Brano di testo =
----

La grande scena di presepe che ha dato origine al progetto è stata commissionata a Pigozzi dalla Parrocchia di S. Maria Assunta di Castelnovo ne’ Monti per essere allestita presso la Chiesa della Resurrezione. Grazie ad un accordo con il parroco, don Evangelista Margini, viene esposta per la prima volta a Palazzo Ducale. Verrà poi smontata e rimontata ogni anno presso i locali della chiesa in occasione del Natale.

La scena rappresenta un diorama di grande respiro, di tre metri di lato, realizzato con le tecniche e i materiali consueti a Pigozzi: il gesso, il sughero e la corteccia di larice, mutuati rispettivamente dalla tradizione catalana, napoletana e altoatesina-tirolese con le quali Pigozzi continuamente si confronta, oltre a pezzi di legni vecchi e a materiali vari raccolti con pazienza. Natività all’ombra della Pietra di Bismantova rappresenta un’ampia e scenografica veduta della maestosa rupe di Bismantova vista dal lato est, in posizione dominante alle spalle della frazione di Casale, collocata sul fondo della scena e introdotta, in primo piano, da una grotta – classico elemento della tradizione del presepe popolare dell’Ottocento – dove vengono sistemate le sacre figure e i personaggi di contorno. Sul lato sinistro fa da contrappunto un borgo di case semidiroccate, ispirato ad un angolo della stessa frazione di Casale e interpretato come il simbolo della caducità delle cose terrene. In secondo piano, l’antica Pieve di Castelnovo ne’ Monti rappresenta l’aspirazione all’elevazione verso Dio, mentre due piccoli e raccolti gruppi di vecchie case, di fantasia ma ispirati sempre alle tipologie dei borghi dell’Appennino, bilanciano l’equilibrio della composizione. Un piccolo ruscello in basso riporta infine alla simbologia dell’acqua come segno di purezza.

----

Consegna A =
Rispondi in base al testo sul presepe:
(i) Chi ha commissionato a Pigozzi la grande scena di presepe?
(ii) Quanto misura di lato il diorama?
(iii) Di che cosa è segno l'acqua del piccolo ruscello in basso?
Consegna B = Ricopia dal testo sul presepe il passo che va da "La grande scena" fino a "occasione del Natale." compreso.

----

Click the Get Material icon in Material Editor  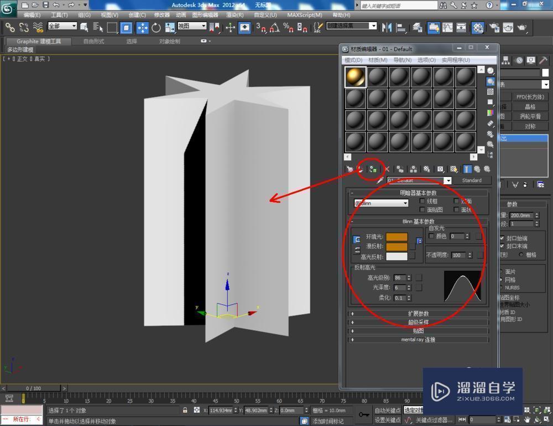pos(350,169)
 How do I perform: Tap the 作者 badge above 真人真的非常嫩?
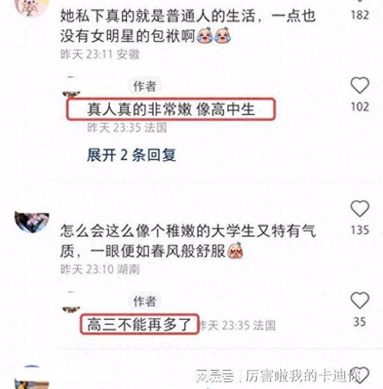(145, 86)
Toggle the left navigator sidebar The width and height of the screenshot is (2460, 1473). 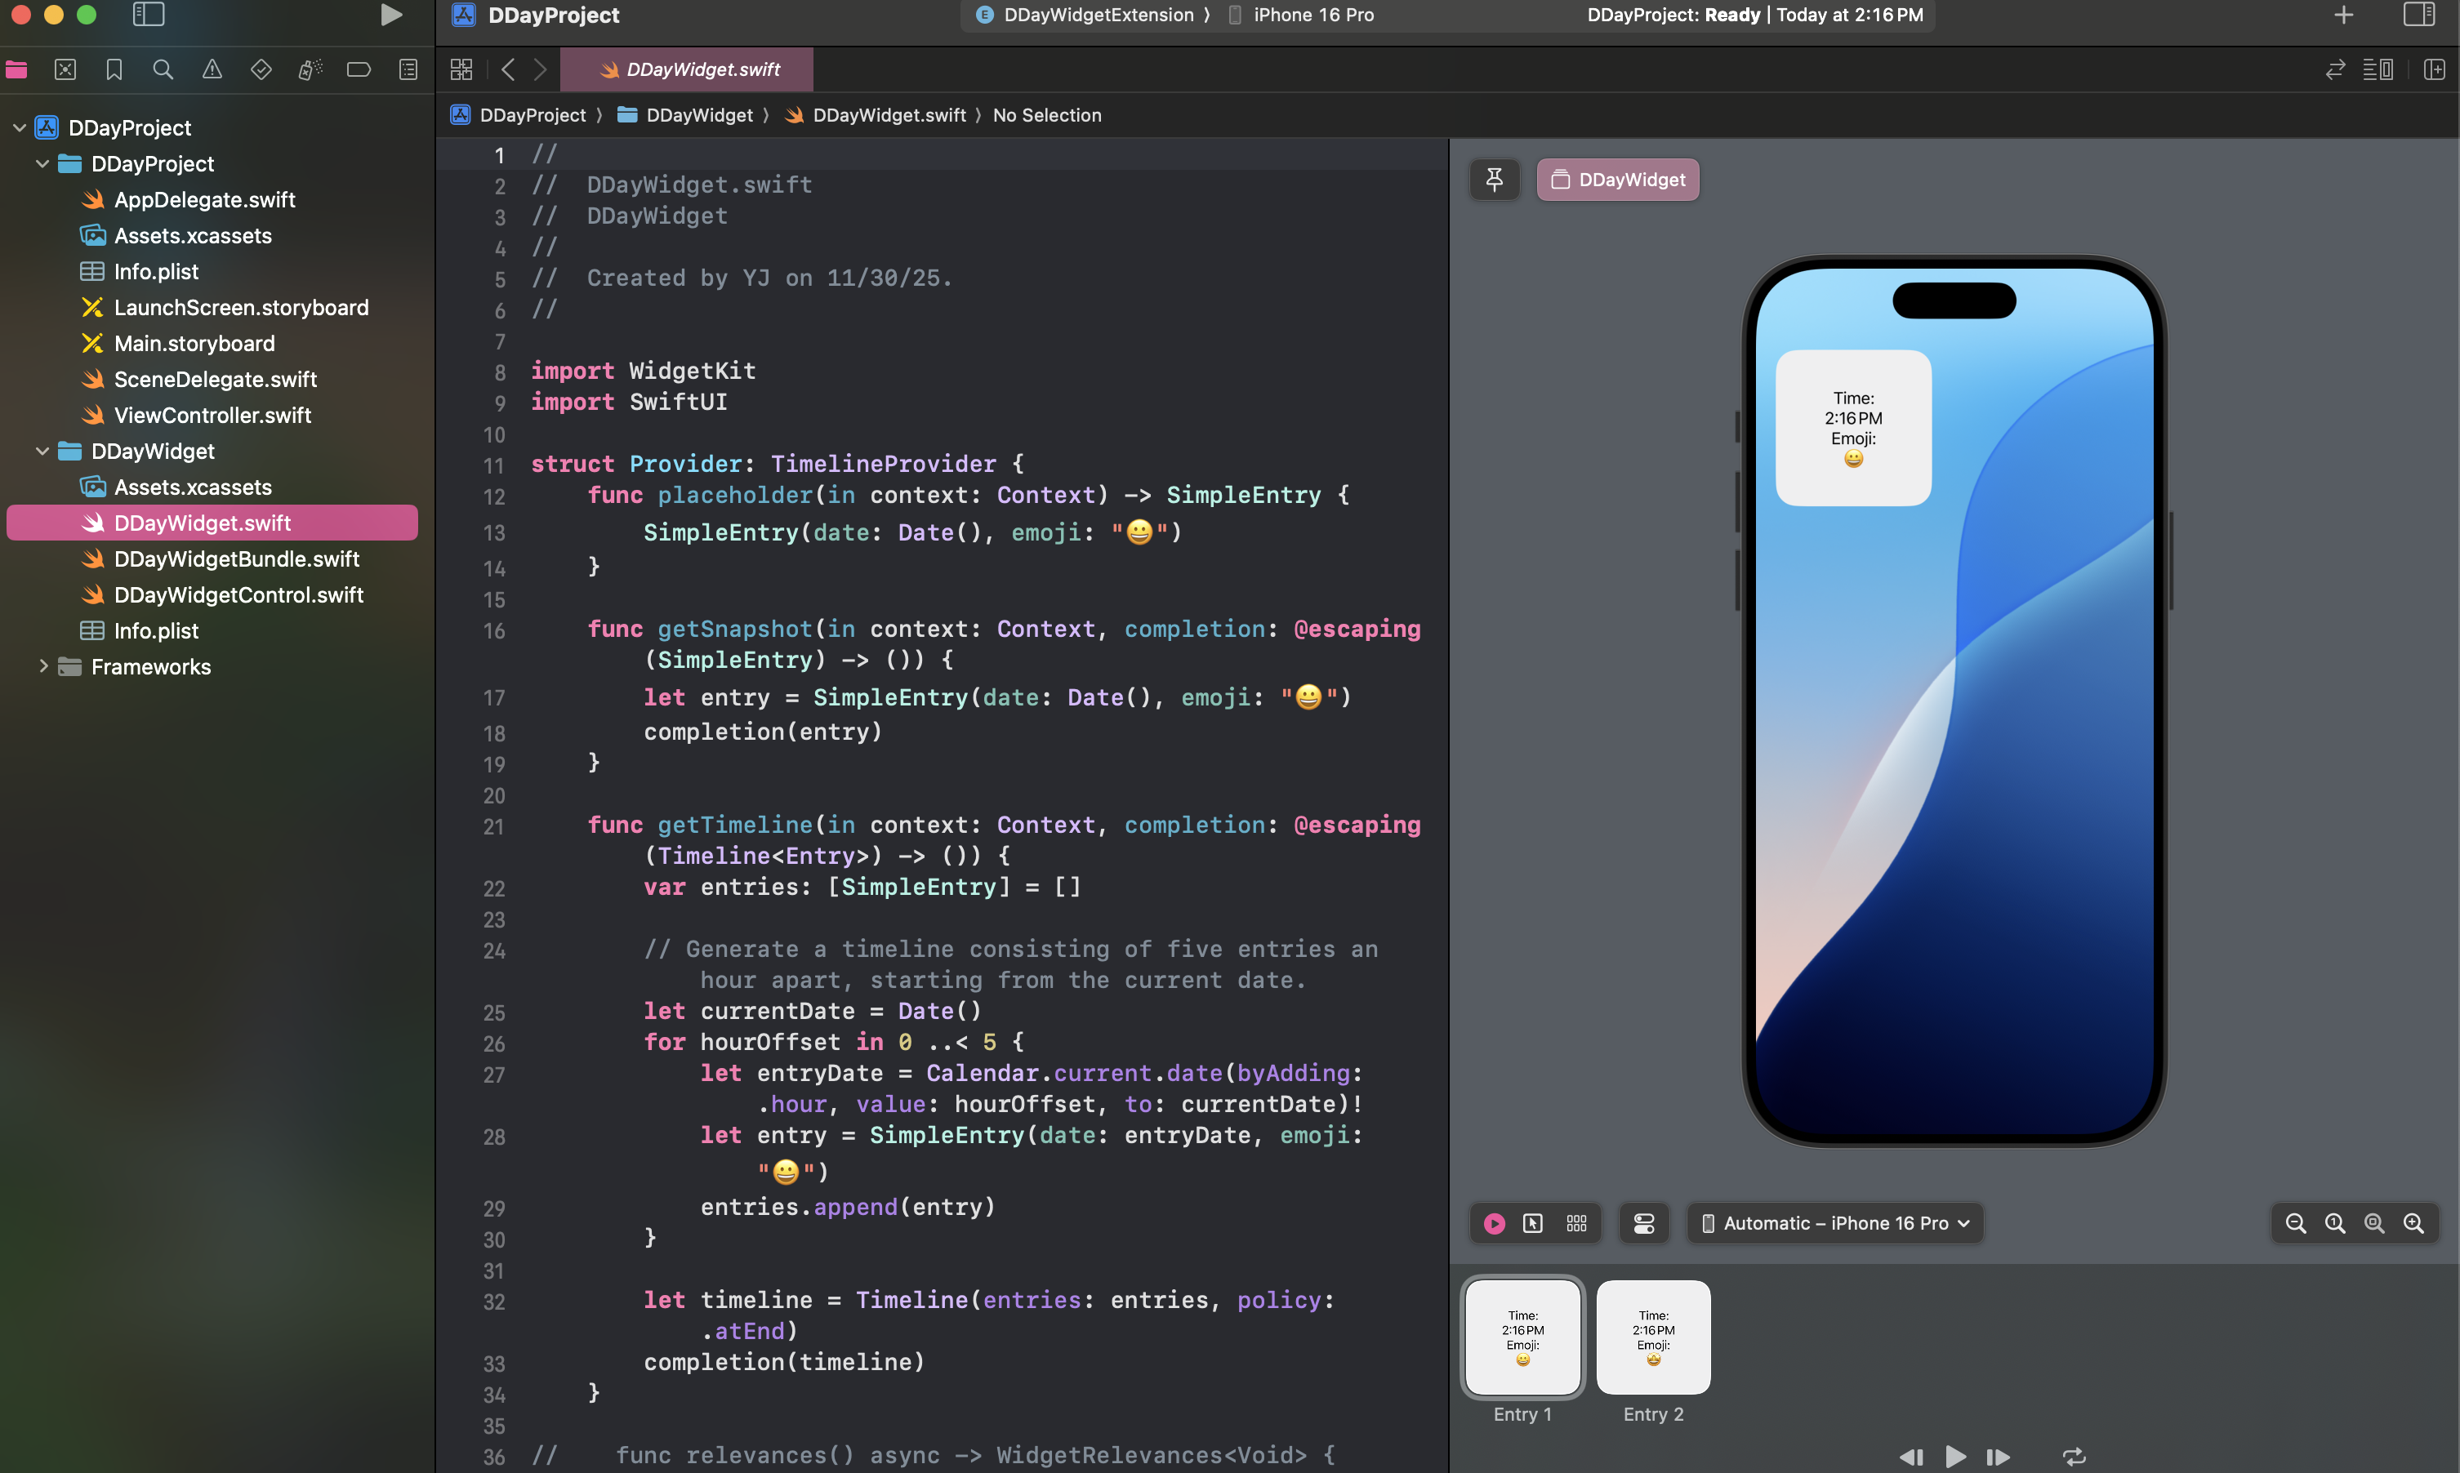[148, 15]
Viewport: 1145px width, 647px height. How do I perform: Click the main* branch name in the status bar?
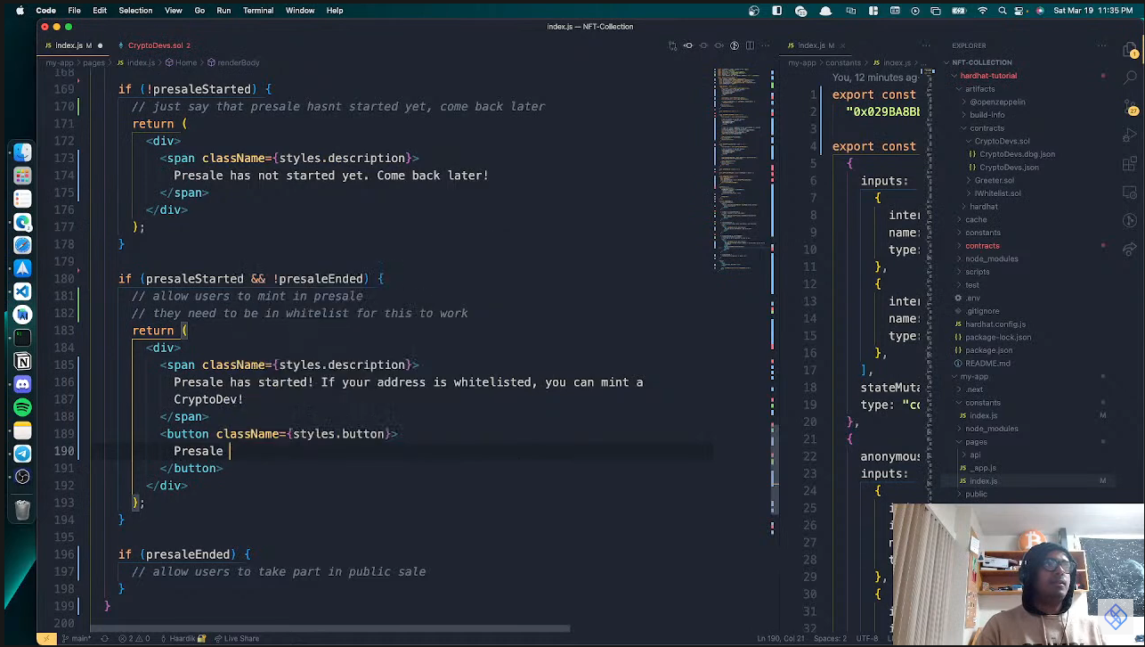tap(80, 639)
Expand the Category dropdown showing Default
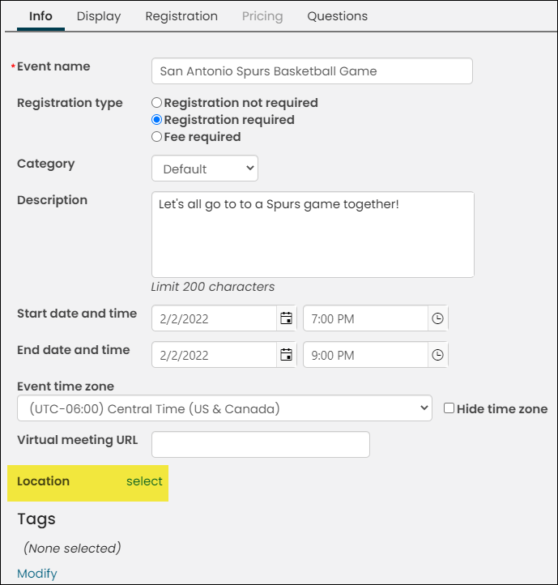Viewport: 558px width, 585px height. pos(205,169)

----

Risposta scritta A =
(i) La Parrocchia di S. Maria Assunta di Castelnovo ne' Monti.
(ii) Tre metri.
(iii) Della purezza.

Risposta scritta B =
La grande scena di presepe che ha dato origine al progetto è stata commissionata a Pigozzi dalla Parrocchia di S. Maria Assunta di Castelnovo ne’ Monti per essere allestita presso la Chiesa della Resurrezione. Grazie ad un accordo con il parroco, don Evangelista Margini, viene esposta per la prima volta a Palazzo Ducale. Verrà poi smontata e rimontata ogni anno presso i locali della chiesa in occasione del Natale.